**EXERCISE DIRECTIONS:** Extend the forum thread about unpaid M50 tolls, continuing from its last sentence.

# M50 toll fines - summons - should I risk going to court?



## limelawn (27 Aug 2009)

Hi there,
I have 4 unpaid tolls for the M50, which, I ignored. They have now wamounted to just over €800. I've been served a summons to appear in court in October.
My question is this: Should I just shut up and pay up, or would it be worth my while getting a solicitor to appear in court on the day to see if I could get off?


----------



## callybags (27 Aug 2009)

If you travelled over the bridge and incurred the tolls then I don't see how you could, or why you should get off.


----------



## Locke (27 Aug 2009)

limelawn said:


> Hi there,
> I have 4 unpaid tolls for the M50, which, I ignored. They have now wamounted to just over €800. I've been served a summons to appear in court in October.
> My question is this: Should I just shut up and pay up, or would it be worth my while getting a solicitor to appear in court on the day to see if I could get off?


 
Shut up and pay up.

At the end of the day, you admit that you ignored them. If it was a case that they were wrongly issued fines then I'd say take them all the way. But it's not.


----------



## ney001 (27 Aug 2009)

limelawn said:


> Hi there,
> I have 4 unpaid tolls for the M50, which, I ignored. They have now wamounted to just over €800. I've been served a summons to appear in court in October.

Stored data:
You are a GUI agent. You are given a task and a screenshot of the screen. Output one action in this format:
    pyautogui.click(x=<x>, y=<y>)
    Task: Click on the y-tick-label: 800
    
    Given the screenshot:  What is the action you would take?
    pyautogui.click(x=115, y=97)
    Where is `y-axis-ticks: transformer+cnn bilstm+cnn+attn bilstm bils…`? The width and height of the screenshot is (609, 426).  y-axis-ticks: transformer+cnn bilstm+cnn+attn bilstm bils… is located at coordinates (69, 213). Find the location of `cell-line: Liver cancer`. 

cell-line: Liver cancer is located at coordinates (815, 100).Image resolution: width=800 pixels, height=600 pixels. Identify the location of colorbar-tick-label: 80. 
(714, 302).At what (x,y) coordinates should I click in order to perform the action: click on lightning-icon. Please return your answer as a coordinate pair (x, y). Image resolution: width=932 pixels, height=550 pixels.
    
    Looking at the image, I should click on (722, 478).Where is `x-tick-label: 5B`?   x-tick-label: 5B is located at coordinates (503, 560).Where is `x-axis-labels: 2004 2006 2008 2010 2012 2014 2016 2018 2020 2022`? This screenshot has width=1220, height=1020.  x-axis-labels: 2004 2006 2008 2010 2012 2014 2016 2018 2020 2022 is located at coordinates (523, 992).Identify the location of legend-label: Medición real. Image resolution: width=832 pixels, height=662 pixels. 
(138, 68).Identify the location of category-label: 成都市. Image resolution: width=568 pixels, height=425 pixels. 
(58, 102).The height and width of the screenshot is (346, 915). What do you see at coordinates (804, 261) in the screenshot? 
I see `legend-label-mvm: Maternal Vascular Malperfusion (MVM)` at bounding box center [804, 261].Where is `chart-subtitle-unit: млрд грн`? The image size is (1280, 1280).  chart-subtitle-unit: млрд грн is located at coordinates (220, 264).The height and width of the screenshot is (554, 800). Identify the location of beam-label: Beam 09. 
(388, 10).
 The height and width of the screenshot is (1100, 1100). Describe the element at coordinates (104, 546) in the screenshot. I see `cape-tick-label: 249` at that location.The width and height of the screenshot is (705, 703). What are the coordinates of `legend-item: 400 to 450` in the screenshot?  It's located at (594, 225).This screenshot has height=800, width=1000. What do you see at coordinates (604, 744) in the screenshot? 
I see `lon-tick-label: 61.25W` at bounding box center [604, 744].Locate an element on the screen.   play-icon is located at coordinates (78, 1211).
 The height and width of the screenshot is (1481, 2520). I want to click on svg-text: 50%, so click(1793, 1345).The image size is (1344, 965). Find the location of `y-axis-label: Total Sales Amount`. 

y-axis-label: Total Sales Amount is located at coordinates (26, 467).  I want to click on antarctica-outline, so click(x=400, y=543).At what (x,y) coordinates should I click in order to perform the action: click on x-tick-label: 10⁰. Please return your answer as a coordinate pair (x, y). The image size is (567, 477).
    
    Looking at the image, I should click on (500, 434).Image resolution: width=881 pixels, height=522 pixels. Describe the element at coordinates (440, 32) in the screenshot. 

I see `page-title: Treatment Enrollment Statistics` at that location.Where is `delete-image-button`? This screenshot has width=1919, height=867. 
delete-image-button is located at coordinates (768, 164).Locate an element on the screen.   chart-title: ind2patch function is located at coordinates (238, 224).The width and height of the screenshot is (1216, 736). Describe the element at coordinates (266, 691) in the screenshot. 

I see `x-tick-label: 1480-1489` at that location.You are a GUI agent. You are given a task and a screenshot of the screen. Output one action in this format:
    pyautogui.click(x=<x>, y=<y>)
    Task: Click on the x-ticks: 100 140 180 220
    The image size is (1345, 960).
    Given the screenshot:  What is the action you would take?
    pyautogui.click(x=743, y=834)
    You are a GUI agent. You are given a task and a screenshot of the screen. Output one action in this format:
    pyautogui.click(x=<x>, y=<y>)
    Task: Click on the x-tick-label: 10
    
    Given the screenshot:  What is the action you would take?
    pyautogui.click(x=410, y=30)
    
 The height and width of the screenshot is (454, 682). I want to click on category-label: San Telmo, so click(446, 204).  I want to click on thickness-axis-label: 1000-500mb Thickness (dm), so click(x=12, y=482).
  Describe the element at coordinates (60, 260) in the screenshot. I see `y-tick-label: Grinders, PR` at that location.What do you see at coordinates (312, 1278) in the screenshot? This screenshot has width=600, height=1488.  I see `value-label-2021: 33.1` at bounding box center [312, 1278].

**EXPECTED ANSWER:**
> My question is this: Should I just shut up and pay up, or would it be worth my while getting a solicitor to appear in court on the day to see if I could get off?




Nope, just pay up.  You have no excuse, you did it and they will no doubt have a photo of your car going through toll bridge.  If you bring case to court, you will have solicitor fees on top of everything else.  I'd just pay up


----------



## Guest116 (27 Aug 2009)

Why did you ignore them?

Pay up, I dont see how you could get away with not paying and a solicitor is just going to cost you more money and time.


----------



## bond-007 (27 Aug 2009)

There is plenty of scope to challenge, finding a solicitor with the balls to do so will be the issue.


----------



## BeanPole (27 Aug 2009)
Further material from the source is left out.